Description of problem: ======================= I have a 3 node setup with about 6 volumes as below(the name represents vol type, and all volumes are distributed-*) cross3 distrep ecvol ecx rep2 rep3 I mounted one of the volume rep2 using fuse mount on one of the nodes itself say n1 and did a restart of glusterd on the same node. I saw that the volume is getting unmounted [2017-03-21 13:01:43.825447] W [socket.c:593:__socket_rwv] 0-glusterfs: readv on 10.70.35.192:24007 failed (No data available) [2017-03-21 13:01:43.825516] E [glusterfsd-mgmt.c:2102:mgmt_rpc_notify] 0-glusterfsd-mgmt: failed to connect with remote-host: 10.70.35.192 (No data available) [2017-03-21 13:01:43.825558] I [glusterfsd-mgmt.c:2120:mgmt_rpc_notify] 0-glusterfsd-mgmt: Exhausted all volfile servers [2017-03-21 13:01:43.825867] W [glusterfsd.c:1329:cleanup_and_exit] (-->/lib64/libgfrpc.so.0(rpc_clnt_notify+0xd3) [0x7f3641eb19f3] -->/usr/sbin/glusterfs(+0x10a9f) [0x7f36425e7a9f] -->/usr/sbin/glusterfs(cleanup_and_exit+0x6b) [0x7f36425e0dfb] ) 0-: received signum (1), shutting down [2017-03-21 13:01:43.825922] I [fuse-bridge.c:5802:fini] 0-fuse: Unmounting '/mnt/rep2'. [root@dhcp35-192 glusterfs]# Version-Release number of selected component (if applicable): ============== [root@dhcp35-192 glusterfs]# rpm -qa|grep gluster glusterfs-geo-replication-3.10.0-1.el7.x86_64 glusterfs-libs-3.10.0-1.el7.x86_64 glusterfs-fuse-3.10.0-1.el7.x86_64 glusterfs-server-3.10.0-1.el7.x86_64 python2-glusterfs-api-1.1-1.el7.noarch glusterfs-extra-xlators-3.10.0-1.el7.x86_64 python2-gluster-3.10.0-1.el7.x86_64 glusterfs-3.10.0-1.el7.x86_64 glusterfs-api-3.10.0-1.el7.x86_64 glusterfs-cli-3.10.0-1.el7.x86_64 glusterfs-rdma-3.10.0-1.el7.x86_64 glusterfs-client-xlators-3.10.0-1.el7.x86_64 [root@dhcp35-192 glusterfs]# #wget -e robots=off -A rpm -r -np -nd https://buildlogs.centos.org/centos/7/storage/x86_64/gluster-3.10/ How reproducible: ============ 2/2
I don't know what exactly made it into 3.10.0, but this looks like something that was already fixed. https://review.gluster.org/#/c/16886/ Please verify whether you have that patch in the version you're using.

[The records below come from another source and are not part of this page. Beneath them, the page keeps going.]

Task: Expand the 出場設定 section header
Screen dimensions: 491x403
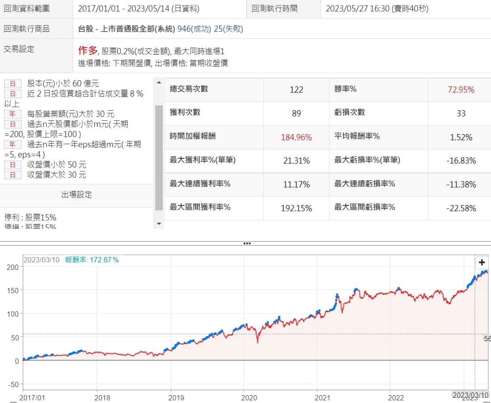Action: (77, 195)
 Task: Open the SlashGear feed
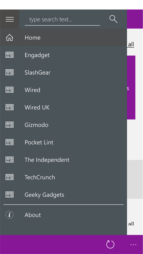63,72
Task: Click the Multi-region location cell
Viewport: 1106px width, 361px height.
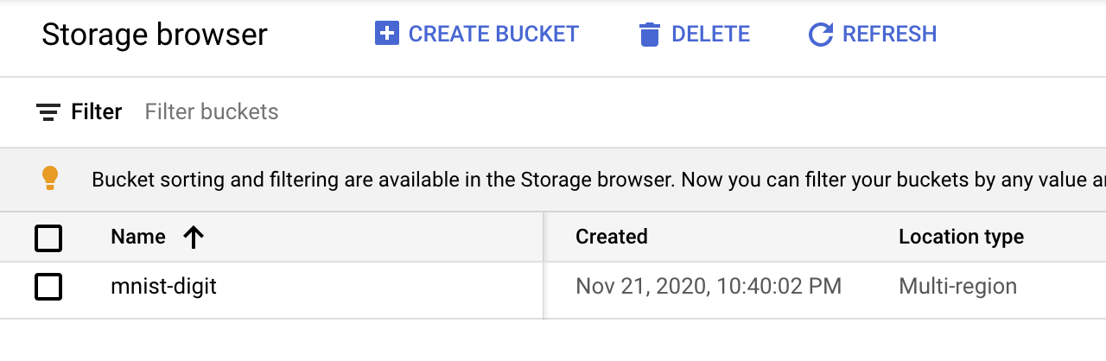Action: click(957, 286)
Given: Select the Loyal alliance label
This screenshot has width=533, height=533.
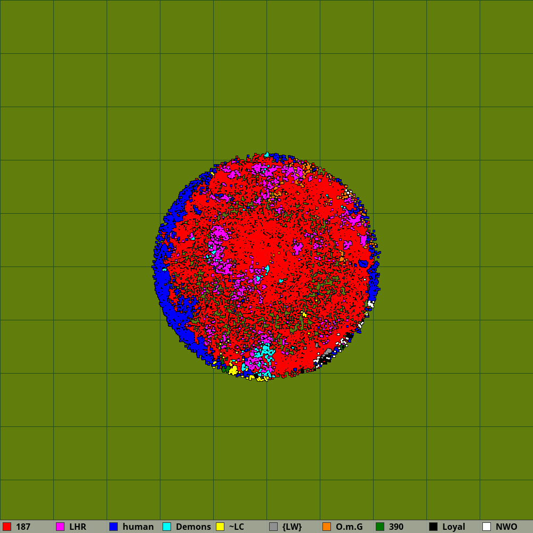Looking at the screenshot, I should coord(454,527).
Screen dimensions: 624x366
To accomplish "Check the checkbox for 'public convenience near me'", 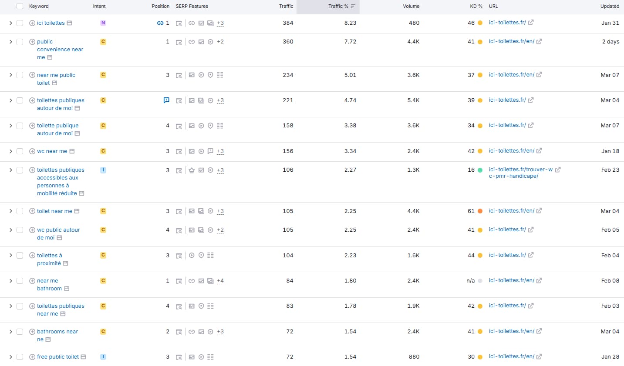I will tap(20, 42).
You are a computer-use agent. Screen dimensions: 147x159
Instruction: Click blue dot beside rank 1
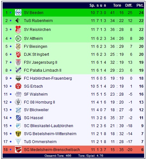[x=11, y=12]
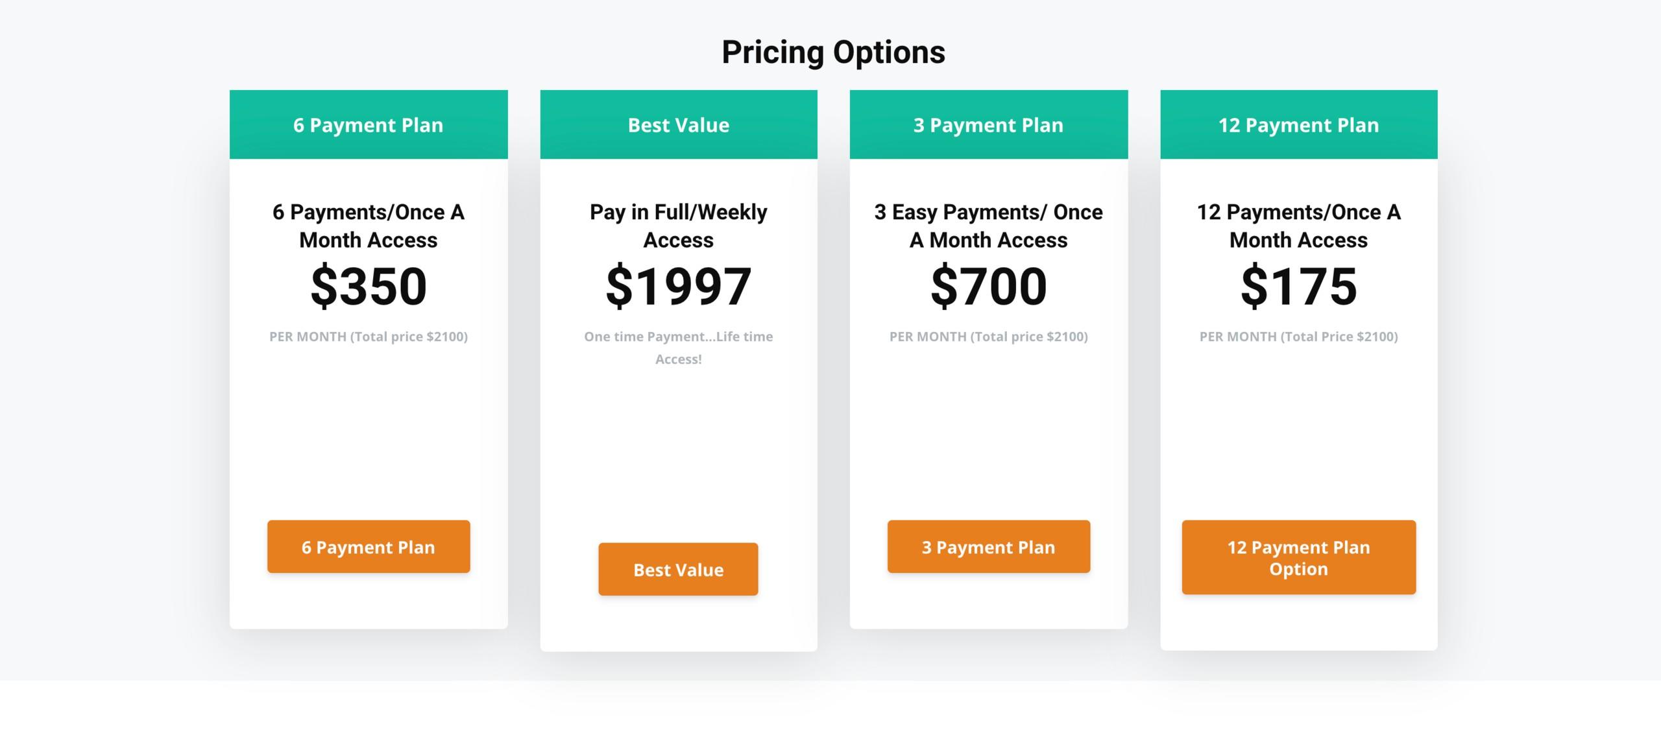The width and height of the screenshot is (1661, 739).
Task: Click the green 12 Payment Plan header
Action: (x=1299, y=124)
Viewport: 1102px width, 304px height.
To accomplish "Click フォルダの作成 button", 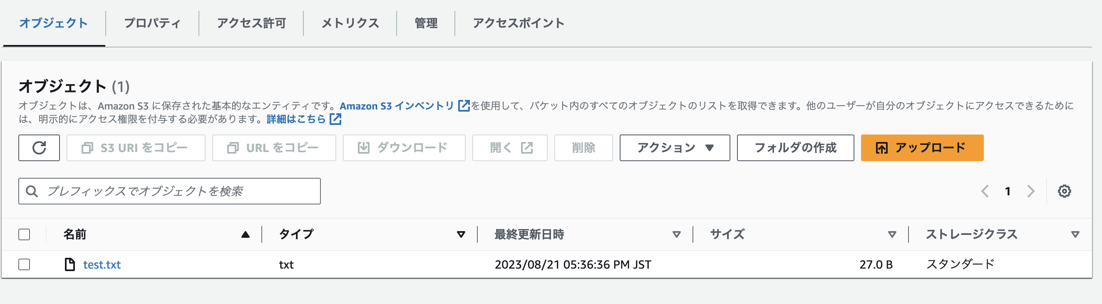I will click(795, 148).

*** Bug 1434617 has been marked as a duplicate of this bug. ***
That is a very partial fix(?) that prevents the client from closing. The rest of the problem is that the clients should get the complete list of volume member servers and be able to connect to any of them after the initial volfile retrieval. If the volume is changed, like with an add-brick, replace-brick, or remove-brick the list of known servers should also be updated. I suggest the volume members as opposed to the peers because there's no guarantee the client will have network access to all of the peers, nor should that be a requirement. There may be good reason for a peer group to allow access to one volume from one network, but not allow access to a different volume hosted by the same peer group for management purposes.
Just to be clear, are you saying that's a feature that should be added, or a feature that used to exist but has regressed?
IMHO, it's a bug that I've been forgetting to file for years. It's critical because if the mount server fails and is replaced with a new one, the clients will never be connected to a glusterd ever again unless remounted.
Isn't this why we have backup-volfile-server option in place?
In a cloud environment, or on kubernetes, you don't necessarily have control over which nodes are going to die or be replaced. The management connection really needs to be dynamic.
This bug reported is against a version of Gluster that is no longer maintained (or has been EOL'd). See https://www.gluster.org/release-schedule/ for the versions currently maintained. As a result this bug is being closed. If the bug persists on a maintained version of gluster or against the mainline gluster repository, request that it be reopened and the Version field be marked appropriately.